Write out, word for word and with no pictures, each line below from the one containing "402-887-5440 (1089, 1579)" through the one containing "PC Computer repairs (98, 341)", both included, and no other line.

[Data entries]
------------------------------------------------------------

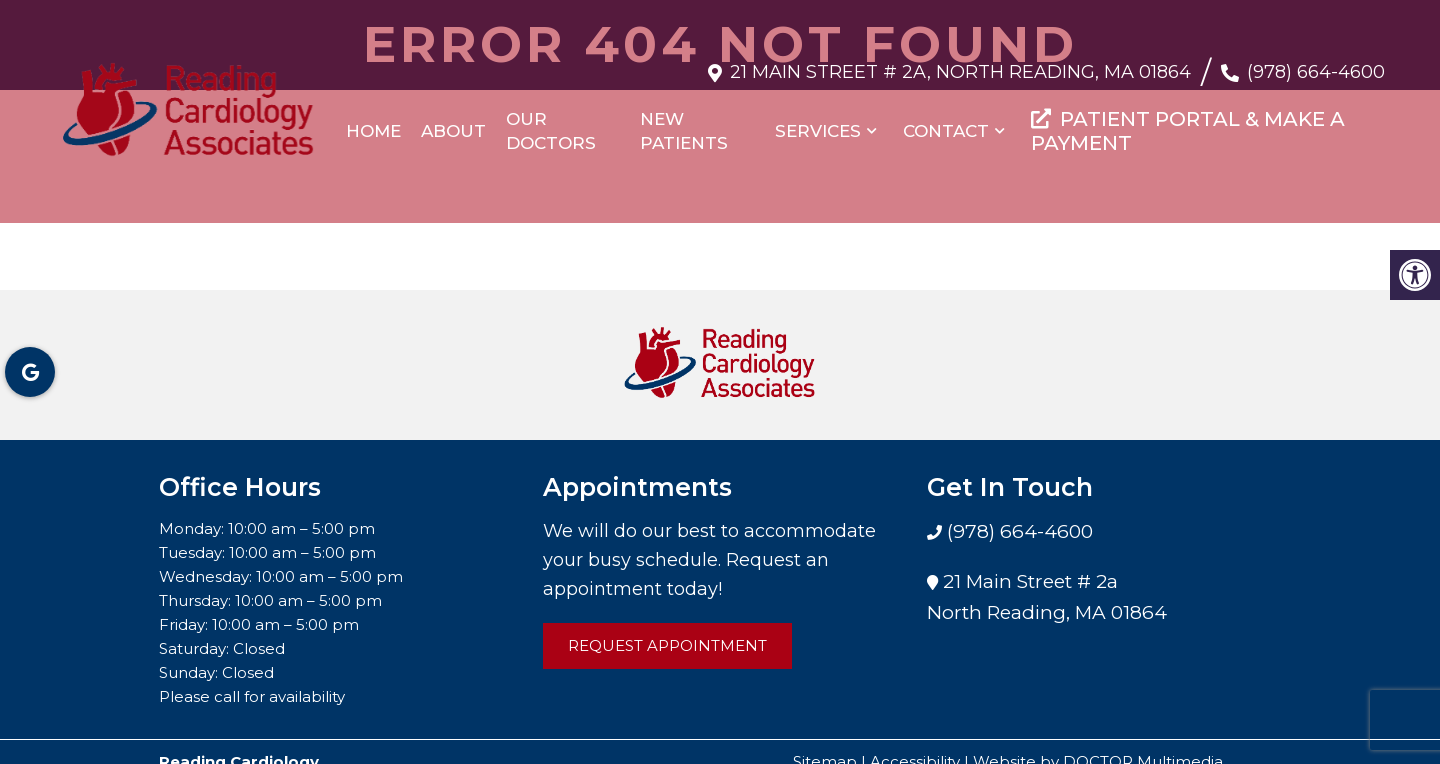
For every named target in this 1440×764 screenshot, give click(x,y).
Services (818, 121)
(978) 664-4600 (1316, 62)
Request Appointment (667, 625)
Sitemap (825, 741)
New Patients (684, 121)
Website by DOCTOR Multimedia (1098, 741)
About (453, 121)
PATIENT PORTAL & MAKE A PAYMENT (1188, 121)
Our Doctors (551, 121)
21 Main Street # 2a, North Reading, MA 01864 (960, 62)
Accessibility (915, 741)
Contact (946, 121)
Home (373, 121)
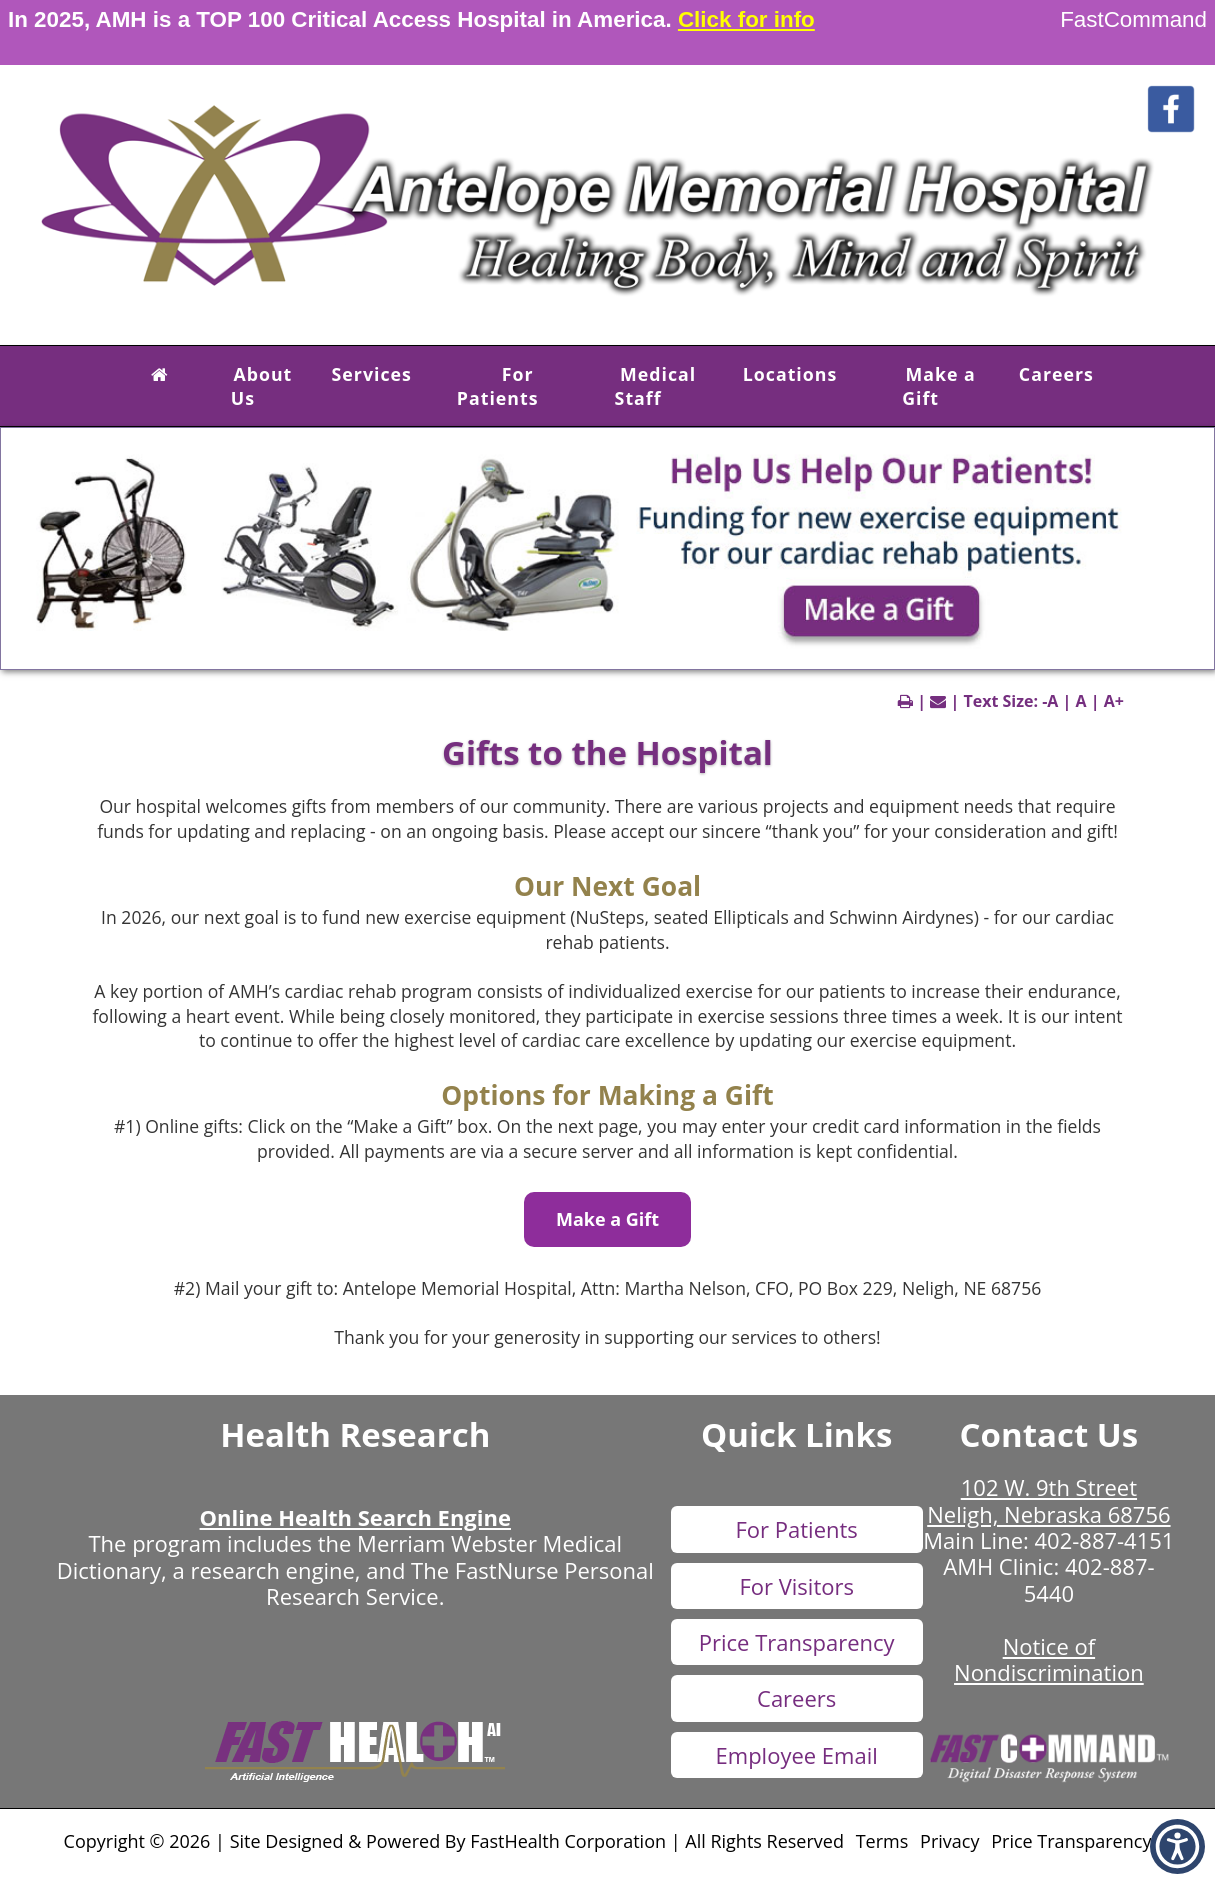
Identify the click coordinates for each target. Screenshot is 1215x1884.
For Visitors (796, 1586)
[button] (160, 374)
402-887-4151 (1104, 1540)
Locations (790, 374)
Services (372, 374)
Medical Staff (656, 386)
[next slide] (1179, 554)
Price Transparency (797, 1642)
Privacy (949, 1841)
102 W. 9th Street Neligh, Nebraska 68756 (1048, 1500)
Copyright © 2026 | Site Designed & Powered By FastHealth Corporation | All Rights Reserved (454, 1841)
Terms (882, 1841)
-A (1050, 701)
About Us (262, 386)
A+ (1114, 701)
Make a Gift (939, 386)
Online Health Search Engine (355, 1517)
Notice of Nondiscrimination (1049, 1659)
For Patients (498, 386)
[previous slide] (46, 554)
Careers (1056, 374)
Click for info (746, 19)
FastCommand (1133, 19)
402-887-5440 (1089, 1579)
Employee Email (797, 1755)
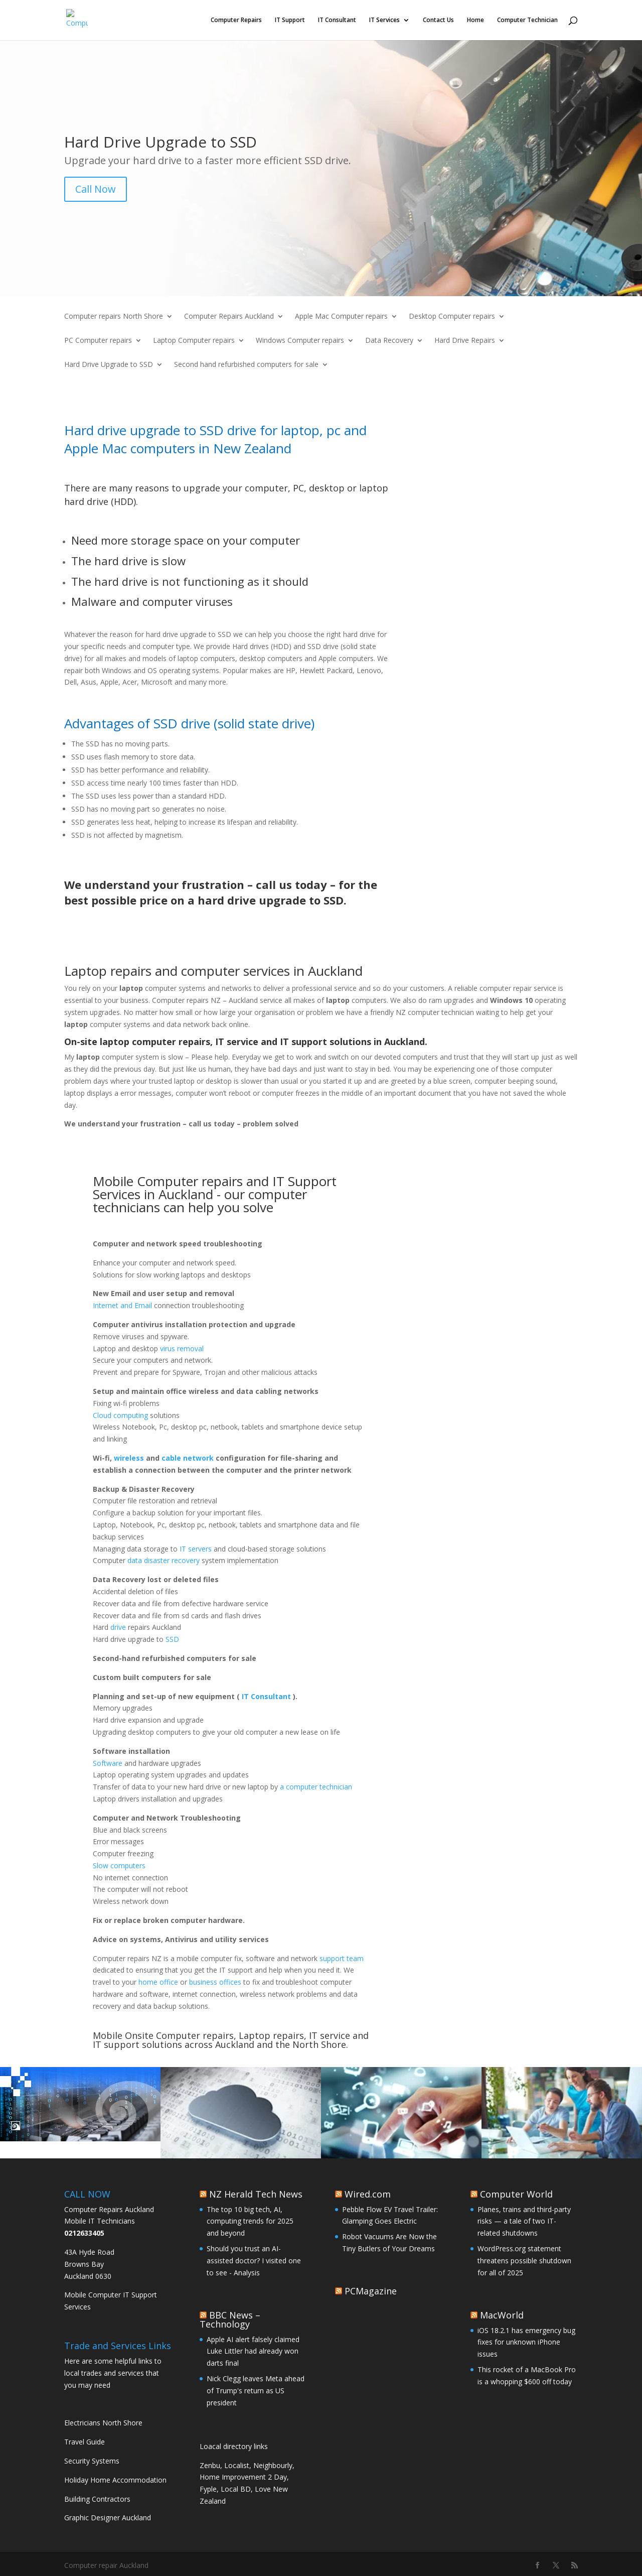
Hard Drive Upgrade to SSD (108, 365)
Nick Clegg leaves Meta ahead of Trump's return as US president (255, 2390)
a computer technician (316, 1786)
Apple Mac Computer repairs (341, 317)
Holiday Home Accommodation (115, 2480)
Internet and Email (122, 1305)
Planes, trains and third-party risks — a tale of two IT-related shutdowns (524, 2221)
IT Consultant (337, 20)
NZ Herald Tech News (255, 2194)
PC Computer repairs (98, 341)
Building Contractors (97, 2499)
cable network (188, 1458)
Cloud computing (120, 1415)
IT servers (195, 1549)
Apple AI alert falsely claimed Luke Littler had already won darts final (253, 2351)
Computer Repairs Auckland (229, 317)
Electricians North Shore (103, 2422)
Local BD (236, 2489)
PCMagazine (371, 2291)
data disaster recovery (163, 1560)
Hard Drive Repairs (464, 341)
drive (118, 1627)
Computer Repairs (236, 20)
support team (341, 1958)
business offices (215, 1982)
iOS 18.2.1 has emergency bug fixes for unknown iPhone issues (526, 2342)
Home (475, 20)
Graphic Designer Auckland (107, 2517)
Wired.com (368, 2194)
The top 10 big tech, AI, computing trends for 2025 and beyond (250, 2221)
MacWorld (502, 2315)
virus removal (182, 1348)
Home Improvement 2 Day (243, 2477)
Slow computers (119, 1865)
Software (107, 1763)
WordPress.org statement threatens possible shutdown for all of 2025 (524, 2260)
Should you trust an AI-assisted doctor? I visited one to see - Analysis (254, 2260)
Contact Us (438, 20)
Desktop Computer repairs (452, 317)
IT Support (290, 20)
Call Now (95, 189)
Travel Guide (84, 2441)
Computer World (516, 2194)
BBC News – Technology (230, 2319)
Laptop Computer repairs (194, 341)
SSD (172, 1639)
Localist (236, 2465)
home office (158, 1982)
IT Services (384, 20)
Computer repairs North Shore (113, 317)
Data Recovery (389, 341)
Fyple (208, 2489)
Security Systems (91, 2461)
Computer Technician (527, 20)
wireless (129, 1458)
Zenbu (210, 2465)
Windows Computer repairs (300, 341)
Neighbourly (272, 2465)
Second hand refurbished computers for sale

------------------------------------------------------------

▸ ANSWER SPACE
402-887-5440 (1089, 1579)
Employee Email (797, 1755)
Hard Drive Upgrade to SSD (108, 365)
Nick Clegg leaves Meta ahead of Trump's return as US president (255, 2390)
a computer technician (316, 1786)
Apple Mac Computer repairs (341, 317)
Holiday Home Accommodation (115, 2480)
Internet and Email (122, 1305)
Planes, trains and third-party risks — a tale of two IT-related shutdowns (524, 2221)
IT Consultant (337, 20)
NZ Herald Tech News (255, 2194)
PC Computer repairs (98, 341)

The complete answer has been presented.